Pero fundamentalmente esto es una continuación de lo que ya estaba sucediendo. Vivimos en una era de intolerancia y sinrazón propiciadas por una minoría con ansias totalitarias que ha encontrado una veta de supuesta injusticia social para cargar culpas contra quien se le opone. Desde la educación superior hasta la esfera política, desde los nuevos medios de comunicación hasta los círculos de activistas, la censura autoritaria de esta gente es rampante. Nuevas ortodoxias emergen con una velocidad extraordinaria y se hacen cumplir con rigor. Tener una opinión diferente sobre género o raza es comprar el pase al exilio. Cuestionar el evangelio de la identidad de género, preguntar en voz alta si realmente existe el privilegio blanco, negar la verdad del Fin de los Días predicho por el cambio climático, implica asumir un riesgo personal importante.
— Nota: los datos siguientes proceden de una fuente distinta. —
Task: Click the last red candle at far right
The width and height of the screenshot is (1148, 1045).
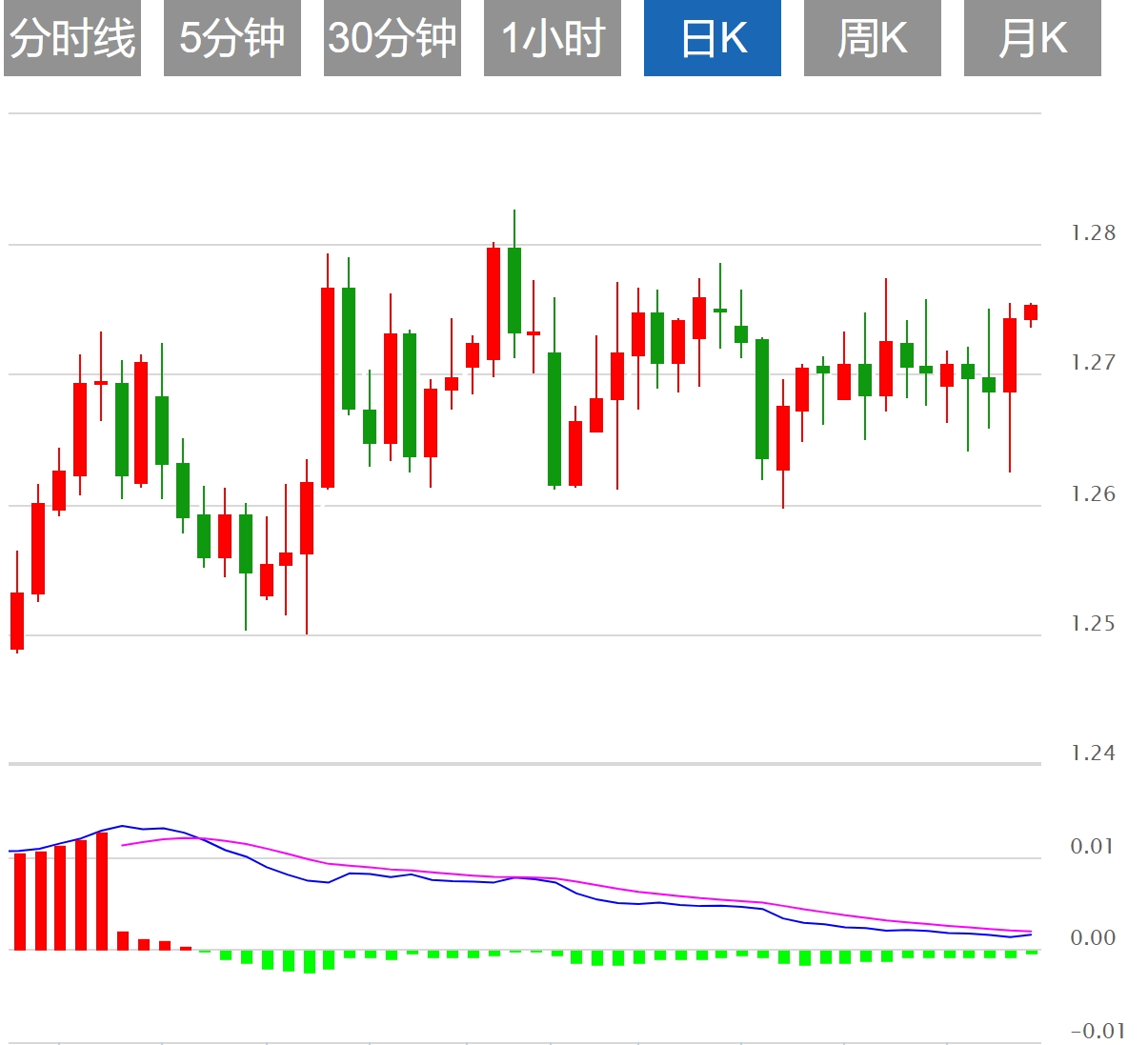Action: (1031, 311)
Digámoslo como es. Es reeducación. Podrán usar un lenguaje más florido que los Guardias Rojos, hablando de “una reorientación radical de nuestra conciencia” en palabras del famoso autor Ibram Kendi. Pero equivale a la misma aplicación de la ortodoxia vista en la historia. Es hora de hacer frente a esta Revolución Cultural. Hay que saber que el goteo de una narrativa intelectual dirigida a destruir los valores occidentales y avergonzar públicamente a cualquiera que se resista a la corrosión ideológica está aquí para quedarse. No se trata de defender a los traficantes de esclavos. Se trata de defender la razón, la libertad, el derecho a disentir y el pluralismo, sin temor a la lapidación en la plaza pública. Contra ellos, mejor volar bajo y aferrarse al viejo Estado de Derecho, tan frágil, tan precioso. Solo él puede contener la ola moralista que avanza por todas partes.

Nota: Este artículo fue publicado originalmente por El Líbero, el viernes 12 de junio del 2020.